Paul Feig’s latest offering is once again about female friendship, with all its complications, quite similar to Bridesmaids, The Heat, and A Simple Favour. With two extremely opposing characters, who are also teenage best friends, Sophie and Agatha, looking out for each other, the movie pretty much happens in the school, where all the lost children go where boys and girls are trained to be fairy tale heroes (evers) and villains (nevers).

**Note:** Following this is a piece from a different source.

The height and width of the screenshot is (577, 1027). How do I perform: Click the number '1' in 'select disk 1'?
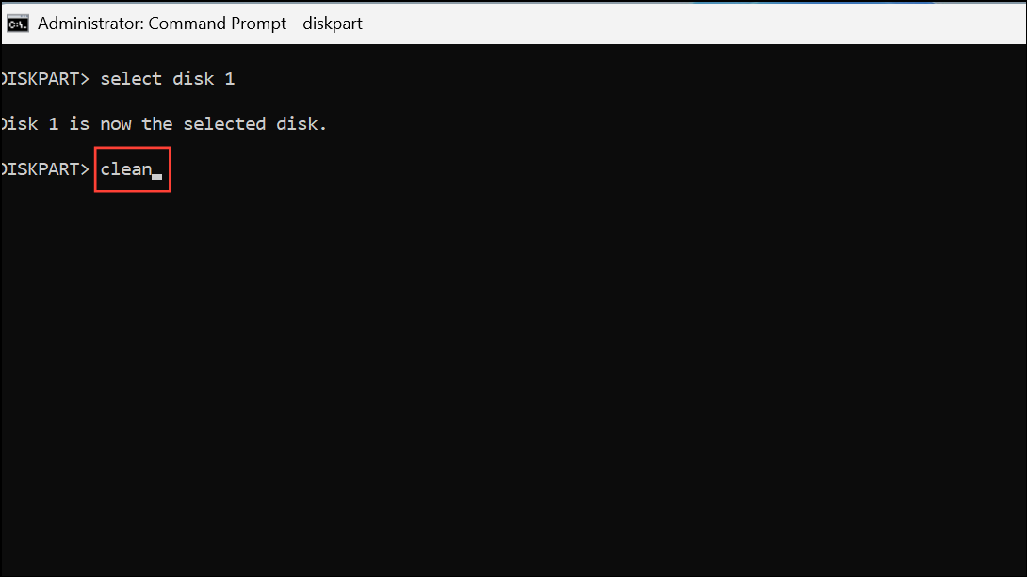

The petite Sophie(Sophia Anne Caruso) is a blonde Cinderella, with her pretty dresses, woodland creatures, glass slippers, princes and princesses; everything’s all flowers, makeup and curtsies, and devotion to all things good. She knows she’ll ace School for Good. Meanwhile,the wild-haired Agatha (Sofia Wylie), with her shapeless black frocks, a wicked pet catcalled Reaper, and aversion to nearly everyone, seems a natural fit for the School for Evil, which is featured permanently by the fog-coated tower, dark spell-casters and other villains-to-be dining on glop between ugliness classes.

However, the tide turns when the girls are kidnapped and flounced into the Endless Woods, a magical cliff-side academy, they find their roles reversed. Sophie is dumped in the School for Evil to tackle with Uglification, Death Curses and Henchmen Training, while Agatha is thrust into the School for Good, amongst handsome princes and fair maidens for lessons in Princess Etiquette and Animal Communication. Both of them assume that it must’ve been a mistake and both struggle to switch places and escape but to no avail. Sophie and Agatha have trouble when all of their escape attempts are thwarted by the schools’ tight security system. But then they begin to reveal their true, authentic selves.

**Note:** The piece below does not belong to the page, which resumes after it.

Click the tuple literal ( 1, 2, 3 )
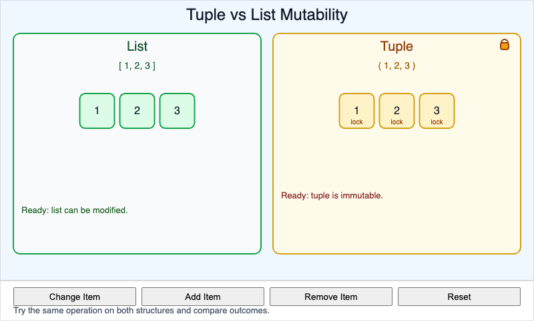This screenshot has height=334, width=534. click(x=396, y=65)
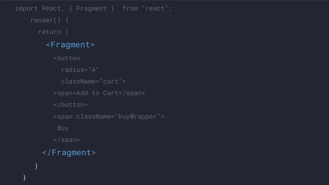Image resolution: width=329 pixels, height=185 pixels.
Task: Click the "buyWrapper" class name string
Action: tap(138, 116)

With various twists and sub-plots, the movie is engaging but not absolutely nail-biting. Peppered with several cultural figures like Prince Charming, King Arthur and the Sheriff of Nottingham, the movie sticks to the mythological aura around a somewhat gothic Hogwarts and fairytale magical creatures.

Although Agatha fails most of her lessons, she discovers a powerful ability to hear and grant wishes, something that can only come from a pure Good heart. On the other hand, the apparently good Sophie too begins to show her true colours. Both of them undergo subtle but significant changes.

With various twists and sub-plots, the movie is engaging but not absolutely nail-biting. Peppered with several cultural figures like Prince Charming, King Arthur and the Sheriff of Nottingham, the movie sticks to the mythological aura around a somewhat gothic Hogwarts and fairytale magical creatures.

The dialogue is snarky in a way that’s both archaic and au courant, as the bond between the two feels pretty real. A visually sumptuous fantasy, needless to say, the costume department gets extra brownie points with clothes in dazzling glamour, an area that the director would never compromise on.

Amongst all the noise and chaos of hurled fireballs, swirls of blood and duels with glowing swords, the movie aims to upend familiar tropes and unearth some useful truths – like all of our local schools face too. The popular group at the good school is packed with mean girls, while the weirdoes and misfits at the bad school are genuinely loyal and kind.

Chainani wrote a series of these books, where the author had much more time and space to expand on the elements and characters and backstories. However, the movie seemed fleeting in such terms, which is probably why it had to be stretched that long. Perhaps, a series would’ve sufficed? I think this book also deserved a Disney treatment.